▶ WHAT YOU ARE ASKED TO DO:
Set down each entry exactly as it stands, without altering a single character.

▶ DATA:
# # # # # # #

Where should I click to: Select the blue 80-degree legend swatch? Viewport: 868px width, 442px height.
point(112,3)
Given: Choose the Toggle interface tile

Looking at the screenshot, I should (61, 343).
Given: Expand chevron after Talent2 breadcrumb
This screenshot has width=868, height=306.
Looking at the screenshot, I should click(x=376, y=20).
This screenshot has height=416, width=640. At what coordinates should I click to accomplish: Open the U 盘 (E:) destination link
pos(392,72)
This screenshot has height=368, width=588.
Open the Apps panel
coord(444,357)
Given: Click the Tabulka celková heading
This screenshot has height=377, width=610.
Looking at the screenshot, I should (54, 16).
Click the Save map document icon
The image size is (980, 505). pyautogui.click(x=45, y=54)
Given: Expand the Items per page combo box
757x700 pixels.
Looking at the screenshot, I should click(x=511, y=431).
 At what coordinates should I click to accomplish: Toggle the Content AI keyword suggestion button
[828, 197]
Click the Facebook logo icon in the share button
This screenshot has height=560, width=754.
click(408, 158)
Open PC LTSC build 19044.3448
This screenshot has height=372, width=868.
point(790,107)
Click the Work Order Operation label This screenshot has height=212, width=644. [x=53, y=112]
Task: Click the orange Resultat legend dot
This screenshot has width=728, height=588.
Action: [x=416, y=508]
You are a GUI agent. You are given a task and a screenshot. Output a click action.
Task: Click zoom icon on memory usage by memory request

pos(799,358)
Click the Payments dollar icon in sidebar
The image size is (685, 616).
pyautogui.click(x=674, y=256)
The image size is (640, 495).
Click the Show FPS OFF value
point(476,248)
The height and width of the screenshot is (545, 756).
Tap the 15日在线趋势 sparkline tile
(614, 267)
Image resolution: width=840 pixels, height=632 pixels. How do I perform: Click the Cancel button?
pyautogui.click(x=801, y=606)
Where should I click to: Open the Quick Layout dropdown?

# # # # # # #

▶ SOLUTION FOR THIS TASK:
Where should I click to: Select the blue 80-degree legend swatch? Viewport: 868px width, 442px height.
point(112,3)
Given: Choose the Toggle interface tile

Looking at the screenshot, I should (61, 343).
Given: Expand chevron after Talent2 breadcrumb
This screenshot has width=868, height=306.
Looking at the screenshot, I should click(x=376, y=20).
This screenshot has height=416, width=640. At what coordinates should I click to accomplish: Open the U 盘 (E:) destination link
pos(392,72)
This screenshot has height=368, width=588.
Open the Apps panel
coord(444,357)
Given: Click the Tabulka celková heading
This screenshot has height=377, width=610.
Looking at the screenshot, I should (54, 16).
Click the Save map document icon
The image size is (980, 505). pyautogui.click(x=45, y=54)
Given: Expand the Items per page combo box
757x700 pixels.
Looking at the screenshot, I should click(x=511, y=431).
 At what coordinates should I click to accomplish: Toggle the Content AI keyword suggestion button
[828, 197]
Click the Facebook logo icon in the share button
This screenshot has height=560, width=754.
click(408, 158)
Open PC LTSC build 19044.3448
This screenshot has height=372, width=868.
point(790,107)
Click the Work Order Operation label This screenshot has height=212, width=644. [x=53, y=112]
Task: Click the orange Resultat legend dot
This screenshot has width=728, height=588.
Action: [x=416, y=508]
You are a GUI agent. You are given a task and a screenshot. Output a click action.
Task: Click zoom icon on memory usage by memory request

pos(799,358)
Click the Payments dollar icon in sidebar
The image size is (685, 616).
pyautogui.click(x=674, y=256)
The image size is (640, 495).
Click the Show FPS OFF value
point(476,248)
The height and width of the screenshot is (545, 756).
Tap the 15日在线趋势 sparkline tile
(614, 267)
Image resolution: width=840 pixels, height=632 pixels. How do I perform: Click the Cancel button?
pyautogui.click(x=801, y=606)
Where should I click to: Open the Quick Layout dropdown?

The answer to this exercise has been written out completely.